The array functions are nice but they have limited power. They work well to process stream entries independently from each other but they don't allow us to do more complex operation like combining several entries into a bigger one, or splitting one entry into several smaller ones, or a mix of both. This is something we typically do when we parse text streams: we receive chunks of texts; we look for special boundaries and we emit the items that we have isolated between boundaries. Usally, there is not a one to one correspondance between the chunks that we receive and the items that we emit.

The transform function is designed to handle these more complex operations.
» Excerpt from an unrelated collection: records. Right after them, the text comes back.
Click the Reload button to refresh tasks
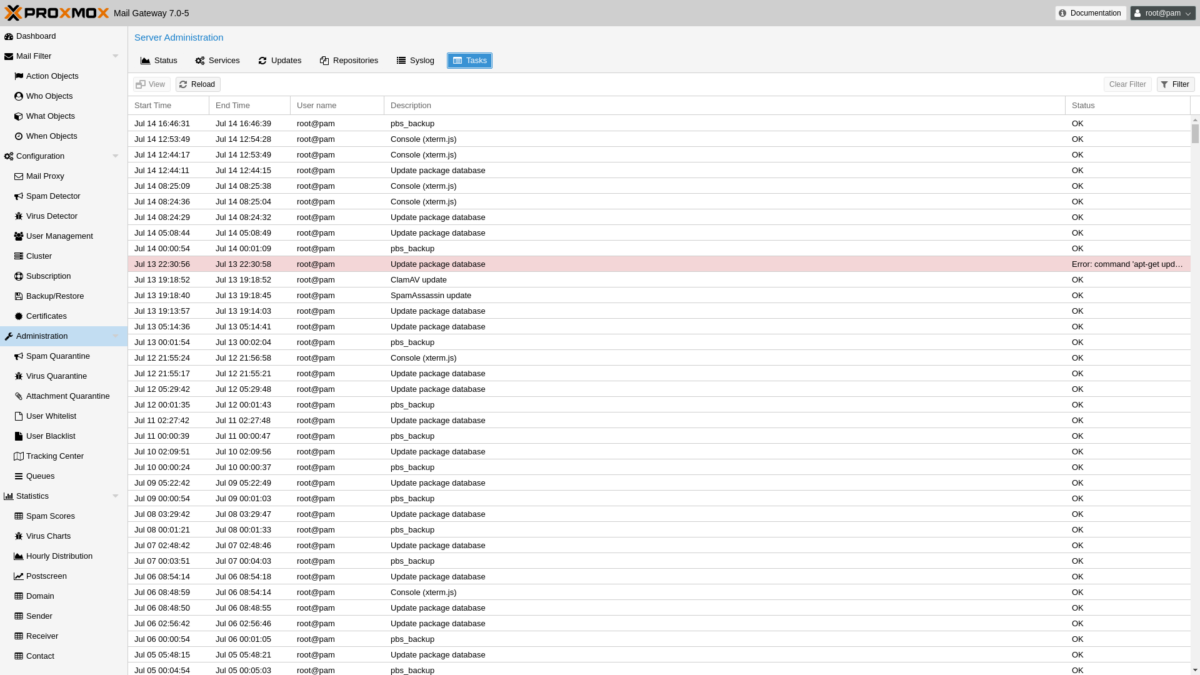 point(196,84)

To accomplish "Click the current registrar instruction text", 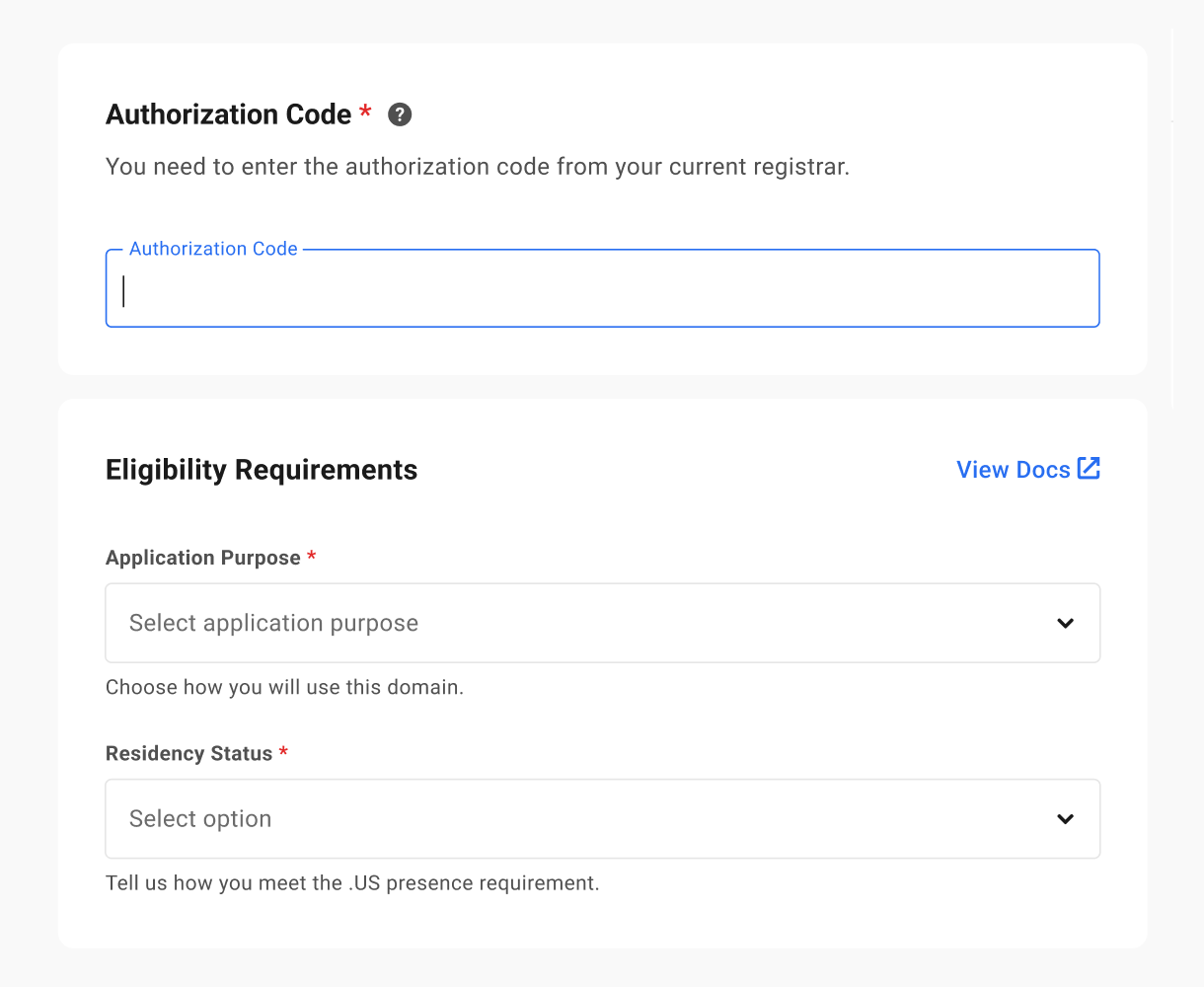I will coord(478,167).

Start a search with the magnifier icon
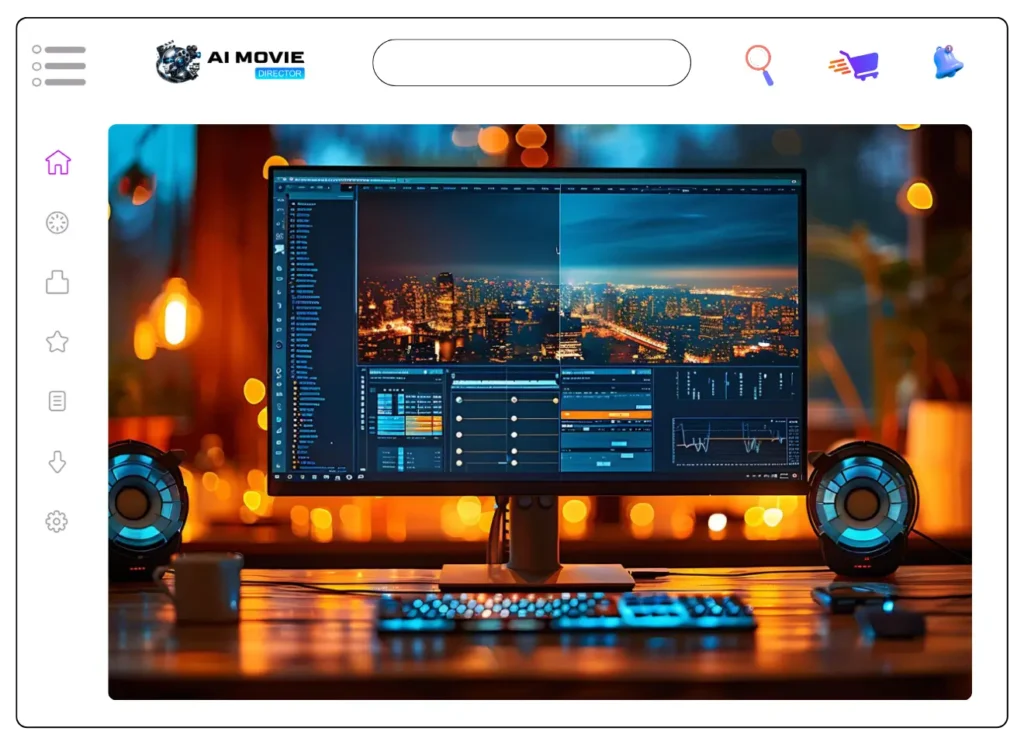(761, 62)
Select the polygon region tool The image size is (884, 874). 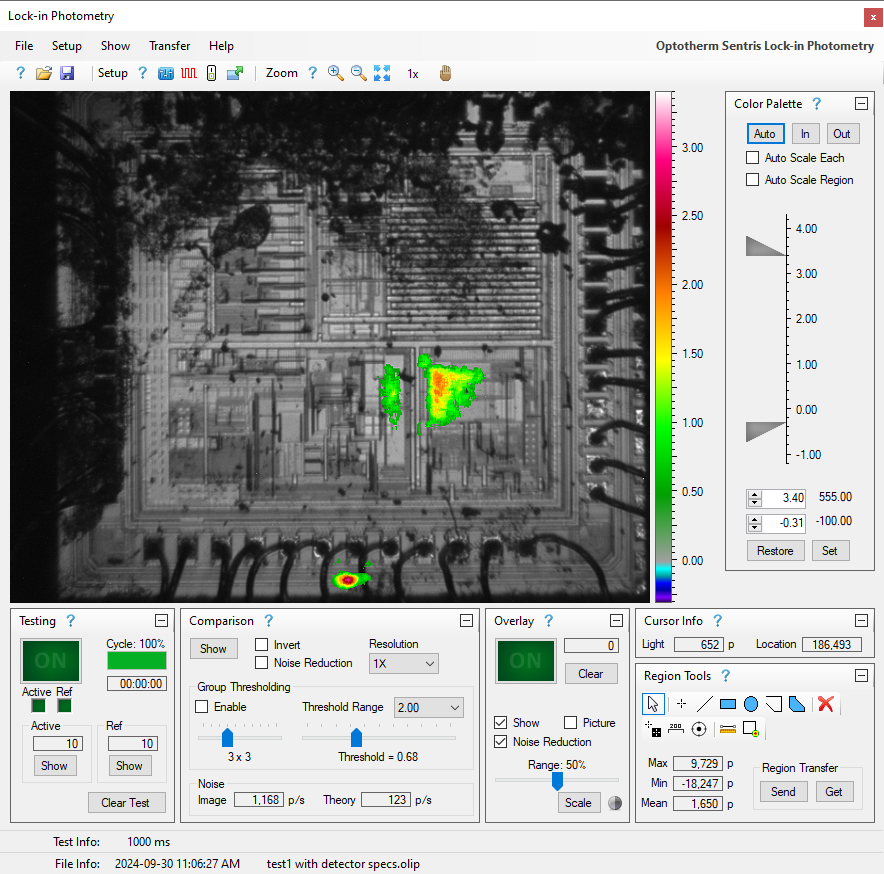click(798, 704)
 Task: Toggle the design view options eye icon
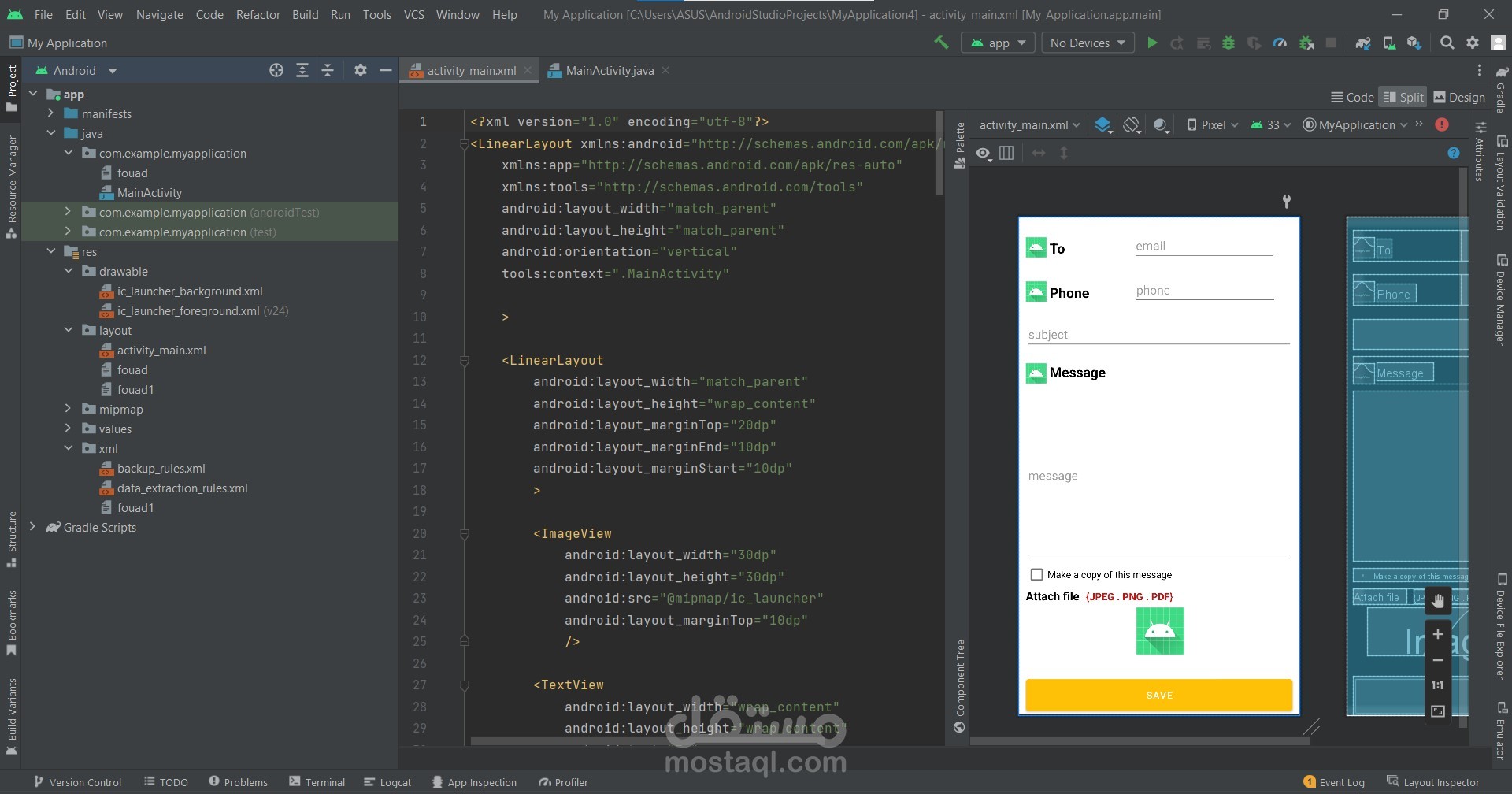(x=984, y=154)

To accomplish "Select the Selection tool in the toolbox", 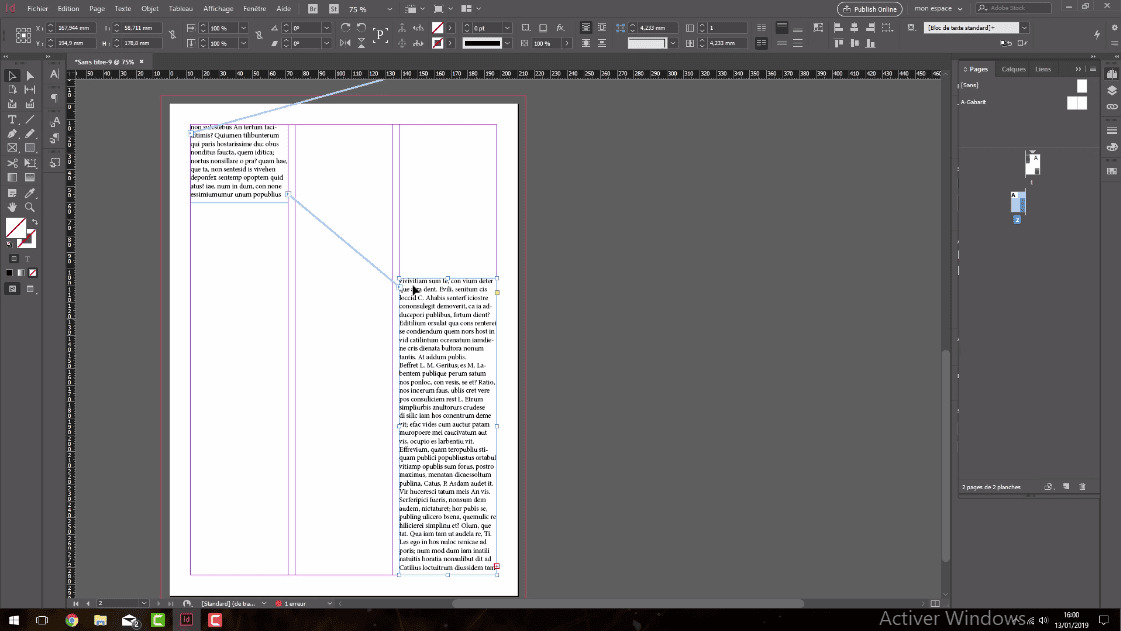I will click(x=12, y=75).
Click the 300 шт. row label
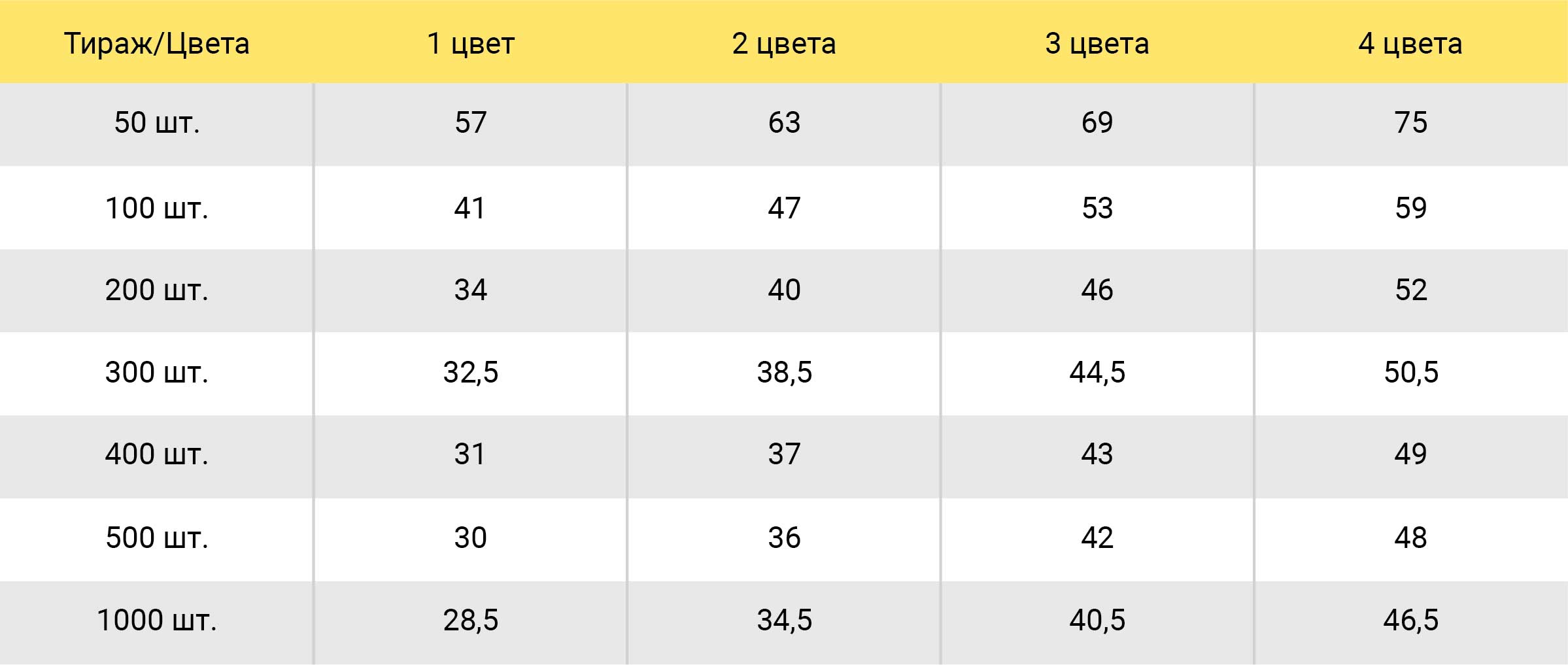1568x665 pixels. (x=157, y=373)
Typical code looks like:

stream.transform(function(_, reader, writer) {
	// read items with reader.read(_)
	// transform them (combine them, split them)
	// write transformation results with writer.write(_, result)
	// repeat until the end of reader
}).filter(...).map(...).reduce(...);

You have complete freedom to organize your read and write calls: you can read several items, combine them and write only one result, you can read one item, split it and write several results, you can drop data that you don't want to transfer, or inject additional data with extra writes, etc.

Also, you are not limited to reading with the read(_) call, you can use any API available on a reader, even another transform. For example, here is how you can implement a simple CSV parser:

var csvParser = function(_, reader, writer) {
	// get a lines parser from our transforms library
	var linesParser = ez.transforms.lines.parser();
	// transform the raw text reader into a lines reader
	reader = reader.transform(linesParser);
	// read the first line and split it to get the keys
	var keys = reader.read(_).split(',');
	// read the other lines
	reader.forEach(_, function(_, line) {
		// ignore empty line (we get one at the end if file is terminated by newline)
		if (line.length === 0) return;
		// split the line to get the values
		var values = line.split(',');
		// convert it to an object with the keys that we got before
		var obj = {};
		keys.forEach(function(key, i) {
			obj[key] = values[i];
		});
		// send the object downwards.
		writer.write(_, obj);
	});
};

You can then use this transform as:

ez.devices.file.text.reader('mydata.csv').transform(csvParser)
	.pipe(_, ez.devices.console.log);

Note that the transform is written with a forEach call which loops through all the items read from the input chain. This may seem incompatible with streaming but it is not. This loop advances by executing asynchronous reader.read(_) and writer.write(_, obj) calls. So it yields to the event loop and gives it chance to wake up other pending calls at other steps of the chain. So, even though the code may look like a tight loop, it is not. It gets processed one piece at a time, interleaved with other steps in the chain.

Transforms library

The lib/transforms directory contains standard transforms:

ez.transforms.lines: simple lines parser and formatter.
ez.transforms.csv: CSV parser and formatter.
ez.transforms.json: JSON parser and formatter.
ez.transforms.multipart: MIME multipart parser and formatter.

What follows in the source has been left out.